Base normativa e precedentes
- Art. 5º, CF/88 — garantia do devido processo legal e acesso à justiça, que fundamentam a promoção de meios alternativos de solução de controvérsias como instrumentos de efetividade.
- Lei 13.105/2015 (CPC) — dispositivos que incentivam a autocomposição, preveem conciliação e mediação e estabelecem deveres processuais relacionados à cooperação e à razoável duração do processo.
- Lei 13.140/2015 (Lei de Mediação) — disciplina a mediação extrajudicial e judicial, regras sobre a atuação do mediador e efeitos dos acordos decorrentes.
- Resolução CNJ 125/2010 — orientou a criação de centros de conciliação e mediação nos tribunais, servindo de marco normativo para políticas públicas jurisdicionais de consensualidade.
- Jurisprudência consolidada do tribunal — a prática interpretativa local sobre homologação de acordos e limites da autocomposição, cuja uniformização pode ser reforçada por programas de formação.
Impacto prático
- Para magistrados: maior afinamento conceitual sobre interesse processual e interesse consensual orienta decisões sobre encaminhamentos para mediação, evitando nulidades ou encaminhamentos improcedentes; também subsidia fundamentação mais robusta na homologação de acordos.

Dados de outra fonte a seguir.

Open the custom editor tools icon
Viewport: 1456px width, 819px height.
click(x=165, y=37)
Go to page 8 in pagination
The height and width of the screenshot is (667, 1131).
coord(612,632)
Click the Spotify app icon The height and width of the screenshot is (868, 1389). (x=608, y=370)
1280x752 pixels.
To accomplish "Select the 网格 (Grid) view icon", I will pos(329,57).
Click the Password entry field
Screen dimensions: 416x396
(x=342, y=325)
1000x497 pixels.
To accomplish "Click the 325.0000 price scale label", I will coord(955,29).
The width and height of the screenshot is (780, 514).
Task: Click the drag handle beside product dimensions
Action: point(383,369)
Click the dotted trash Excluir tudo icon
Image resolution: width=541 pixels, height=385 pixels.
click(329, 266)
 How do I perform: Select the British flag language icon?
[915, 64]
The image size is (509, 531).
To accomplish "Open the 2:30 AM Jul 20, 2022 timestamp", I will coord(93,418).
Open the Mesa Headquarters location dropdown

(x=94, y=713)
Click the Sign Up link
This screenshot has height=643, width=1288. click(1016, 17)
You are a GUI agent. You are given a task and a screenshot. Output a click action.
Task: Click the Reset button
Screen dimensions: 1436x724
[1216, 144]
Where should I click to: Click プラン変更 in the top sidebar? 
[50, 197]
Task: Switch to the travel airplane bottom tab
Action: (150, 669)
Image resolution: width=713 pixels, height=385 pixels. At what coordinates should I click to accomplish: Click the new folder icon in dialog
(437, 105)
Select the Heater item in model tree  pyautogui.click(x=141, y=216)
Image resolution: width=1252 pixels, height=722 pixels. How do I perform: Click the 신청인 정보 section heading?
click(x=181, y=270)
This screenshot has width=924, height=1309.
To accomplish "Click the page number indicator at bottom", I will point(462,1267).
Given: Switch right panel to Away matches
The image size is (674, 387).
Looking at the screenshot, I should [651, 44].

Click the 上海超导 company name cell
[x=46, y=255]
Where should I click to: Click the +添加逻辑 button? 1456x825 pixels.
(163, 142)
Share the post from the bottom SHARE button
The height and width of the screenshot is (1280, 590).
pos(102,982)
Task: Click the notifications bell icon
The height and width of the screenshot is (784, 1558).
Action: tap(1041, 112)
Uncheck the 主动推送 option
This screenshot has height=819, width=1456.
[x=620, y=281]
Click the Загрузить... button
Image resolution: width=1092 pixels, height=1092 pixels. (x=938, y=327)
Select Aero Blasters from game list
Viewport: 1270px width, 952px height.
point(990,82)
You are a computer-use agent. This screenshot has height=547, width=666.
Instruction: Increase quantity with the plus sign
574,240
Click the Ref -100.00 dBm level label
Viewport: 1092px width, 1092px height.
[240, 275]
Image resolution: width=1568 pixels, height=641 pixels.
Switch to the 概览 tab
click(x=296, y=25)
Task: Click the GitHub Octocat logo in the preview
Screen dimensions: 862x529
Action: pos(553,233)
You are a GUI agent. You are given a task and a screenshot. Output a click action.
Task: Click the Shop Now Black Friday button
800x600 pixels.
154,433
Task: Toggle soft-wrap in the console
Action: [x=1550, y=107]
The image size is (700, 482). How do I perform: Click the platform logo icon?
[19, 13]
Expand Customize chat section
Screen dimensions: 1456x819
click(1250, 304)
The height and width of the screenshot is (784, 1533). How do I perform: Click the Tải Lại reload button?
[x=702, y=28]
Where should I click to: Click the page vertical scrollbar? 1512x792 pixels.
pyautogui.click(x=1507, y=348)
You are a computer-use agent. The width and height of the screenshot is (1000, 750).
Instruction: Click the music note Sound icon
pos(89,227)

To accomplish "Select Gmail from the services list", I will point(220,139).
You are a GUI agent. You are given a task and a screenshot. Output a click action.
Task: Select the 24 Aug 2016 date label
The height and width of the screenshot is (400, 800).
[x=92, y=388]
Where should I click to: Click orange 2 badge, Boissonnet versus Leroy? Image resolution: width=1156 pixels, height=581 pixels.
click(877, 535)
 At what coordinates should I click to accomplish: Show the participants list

- Para advogados e mediadores: formação técnica incrementa a capacidade de preparar propostas consensuais viáveis, identificar requisitos de validade do acordo e manejar estratégias processuais que preservem direitos materiais e processuais das partes.
- Para servidores e organização judiciária: adoção de práticas padronizadas facilita gestão de filas processuais e melhora indicadores de resolução consensual, contribuindo para a racionalização de audiências e uso de salas de mediação.
- Para partes e público em geral: maior profissionalização tende a aumentar a segurança jurídica dos acordos e a reduzir reaberturas de litígios por vícios formais ou ausência de pressupostos mínimos de validade.
- Para processos em curso: decisões futuras poderão refletir, tacitamente, a terminologia e critérios debatidos em capacitações, afetando o comportamento das varas no encaminhamento e na homologação de autocomposições.
O que observar
- Uniformidade vs. flexibilidade: há risco de que padronizações formativas induzam ritualizações que prejudiquem o princípio da autonomia privada; operadores devem preservar análise caso a caso.
- Modulação de práticas: eventuais orientações internas do tribunal poderão produzir efeitos práticos relevantes; acompanhar eventuais normativos ou provimentos complementares do TJRJ será essencial.
- Recursos e eficácia: interpretativos formativos não vinculam estritamente as partes; no entanto, decisões judiciais fundamentadas com base em teses consolidadas em cursos podem ser objeto de recurso e discussão em instâncias superiores.
- Capacitação continuada: a certificação por módulos promove excelência, mas é necessário avaliar conteúdo programático para evitar disparidade entre teoria e rotina forense.
- Transparência e acesso: a transmissão ao vivo amplia o alcance, mas a efetiva incorporação das orientações depende de políticas de implementação e avaliação de impacto dentro das unidades judiciárias.
Conclusão: a iniciativa do TJRJ é relevante não apenas como evento formativo, mas como instrumento institucional de qualificação e potencial uniformização de critérios sobre processo consensual. A padronização conceitual de noções como interesse processual e interesse consensual tende a repercutir diretamente na prática de magistrados e advogados, influenciando encaminhamentos para mediação, a formulação de acordos e a segurança jurídica das autocomposições homologadas. Monitorar desdobramentos normativos e a incorporação dessas orientações nas decisões locais será essencial para avaliar o alcance prático dessa política de formação.